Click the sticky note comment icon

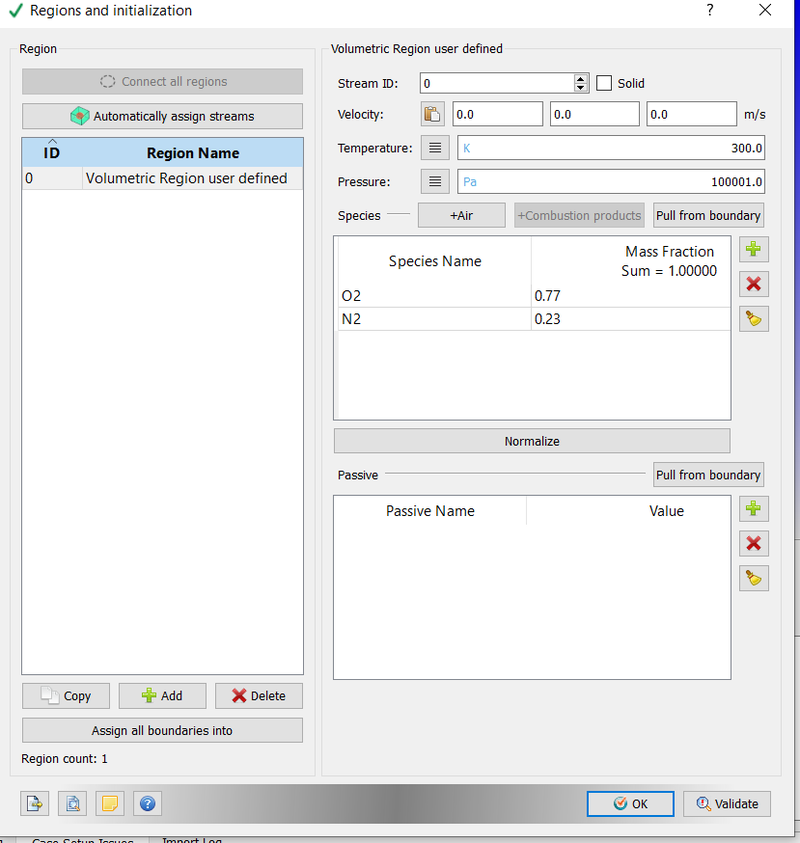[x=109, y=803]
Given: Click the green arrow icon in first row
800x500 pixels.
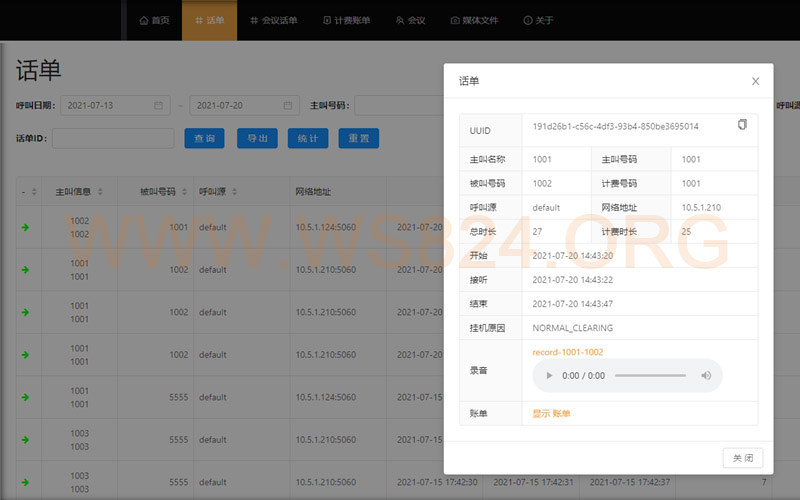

------------

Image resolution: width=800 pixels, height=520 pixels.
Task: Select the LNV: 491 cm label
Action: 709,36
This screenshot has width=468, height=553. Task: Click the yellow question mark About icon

------------

** What the task asks **
Please output, exactly as written, the lines above from the one holding "Click the sticky note comment icon" through the one holding "800x500 pixels.", both included, with the pictures omitted.

** Exercise result **
Click the sticky note comment icon

[x=109, y=803]
Given: Click the green arrow icon in first row
800x500 pixels.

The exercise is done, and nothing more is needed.